◆ Directions ◆
Exactly the lines from the one containing "Click the Network Port info icon" through the end of the listing must make up the answer, with no pictures included.

----------------------------------------

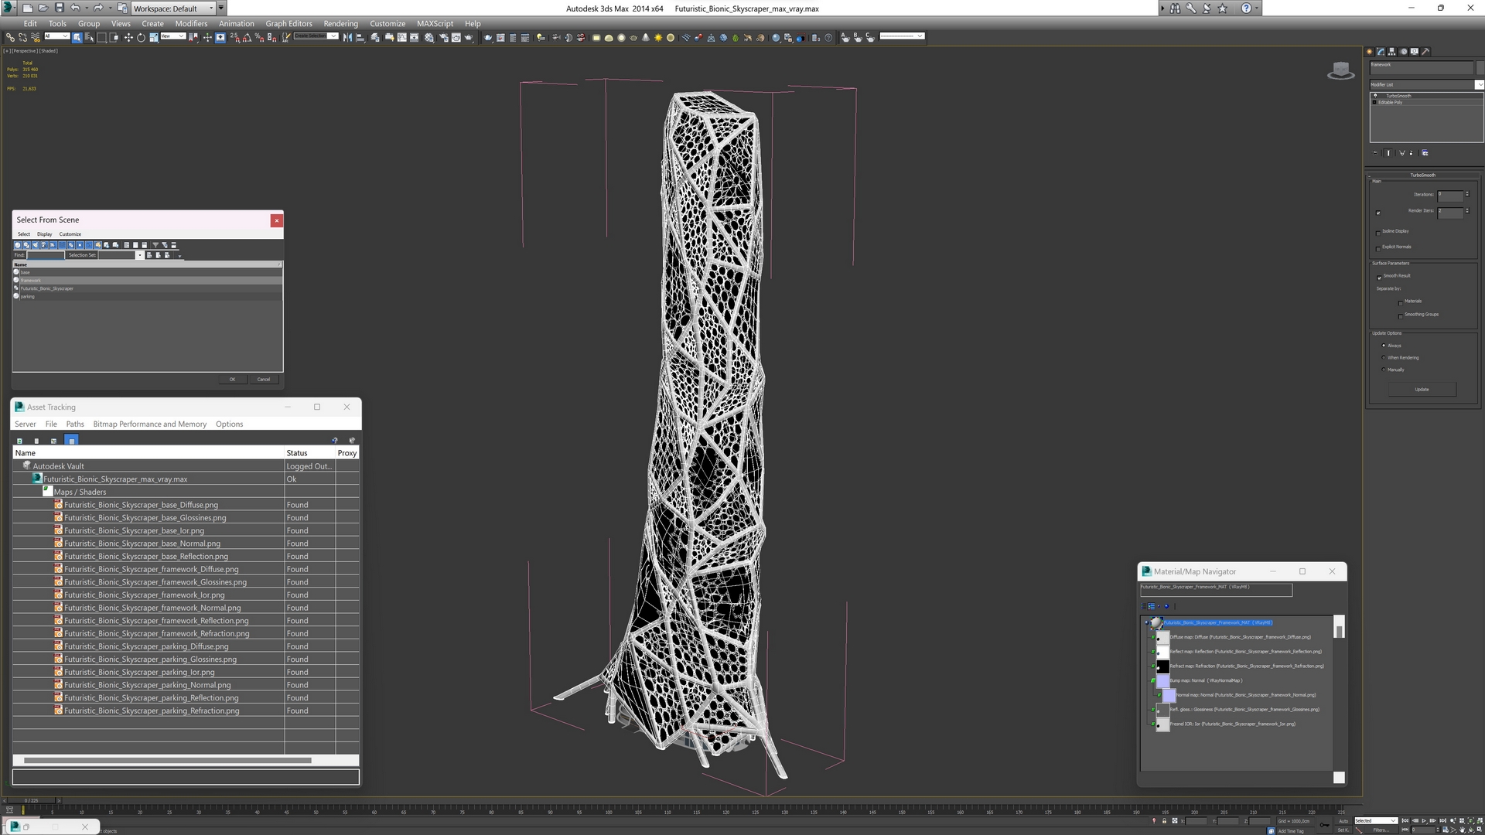The image size is (1485, 835).
Task: Collapse the TurboSmooth rollout header
Action: point(1422,176)
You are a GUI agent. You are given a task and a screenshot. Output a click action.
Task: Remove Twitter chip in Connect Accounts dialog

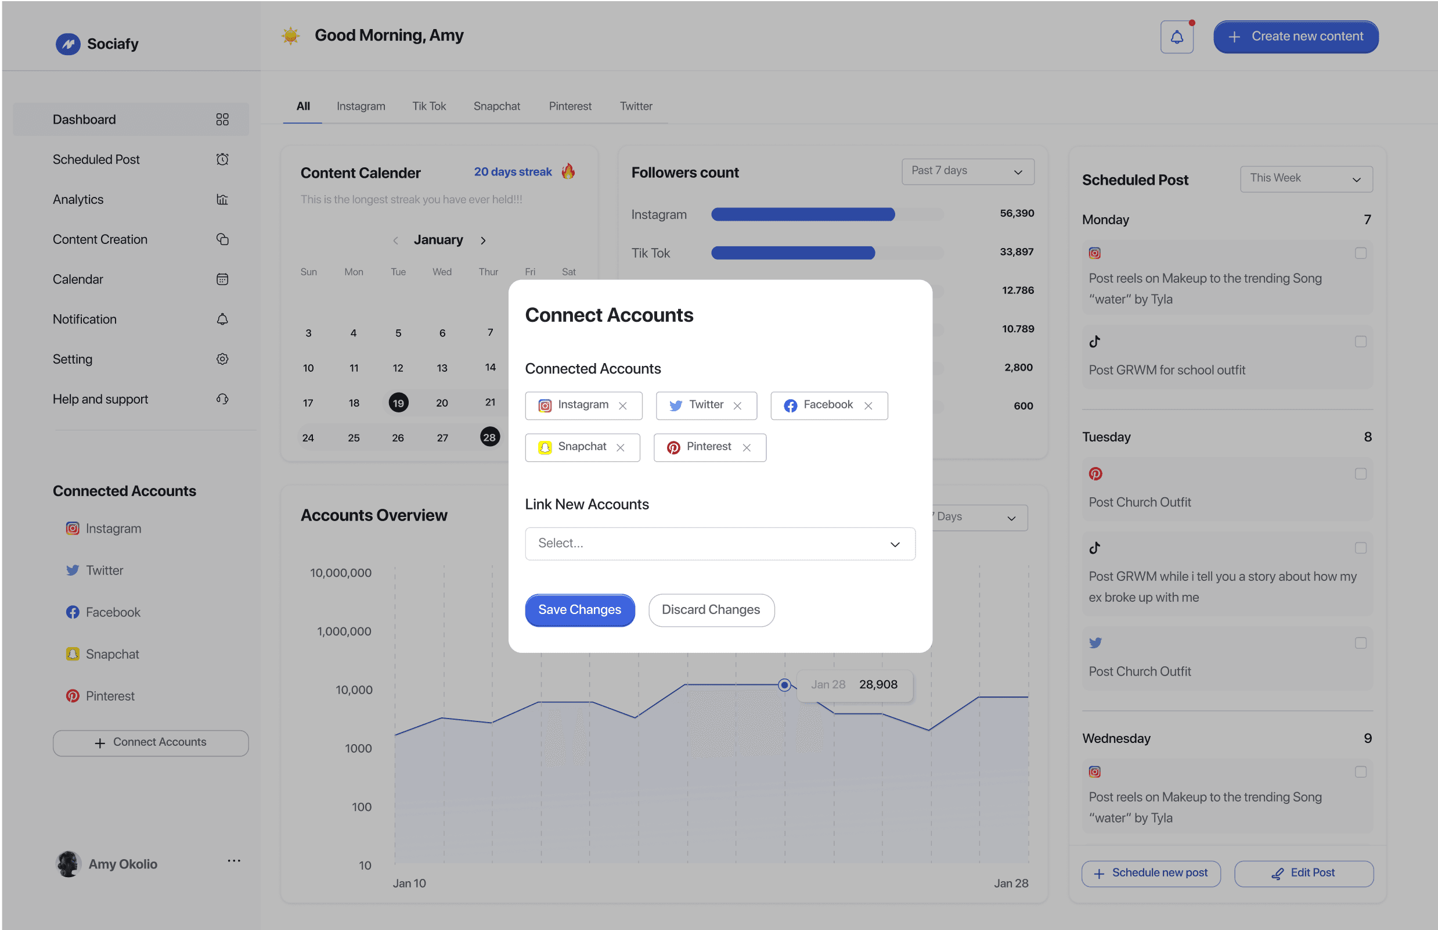click(x=737, y=406)
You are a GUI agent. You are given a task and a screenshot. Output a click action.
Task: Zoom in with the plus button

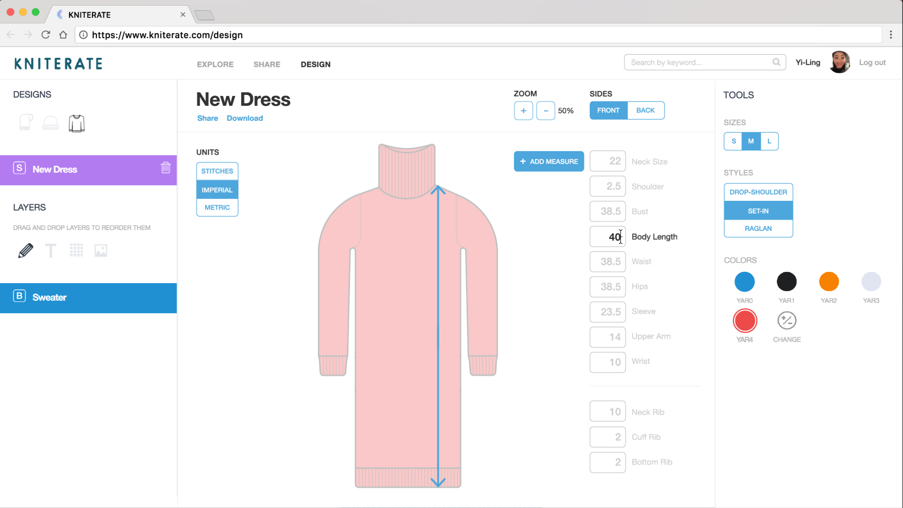[x=523, y=111]
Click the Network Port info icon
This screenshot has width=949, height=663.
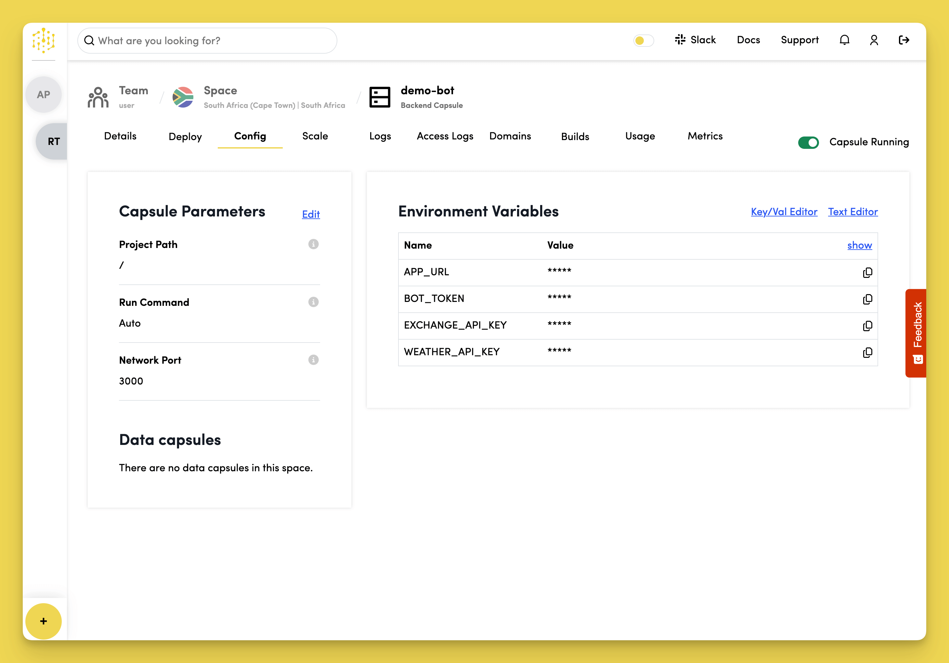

----------------------------------------

◆ Finished exercise ◆
Click the Network Port info icon
This screenshot has width=949, height=663.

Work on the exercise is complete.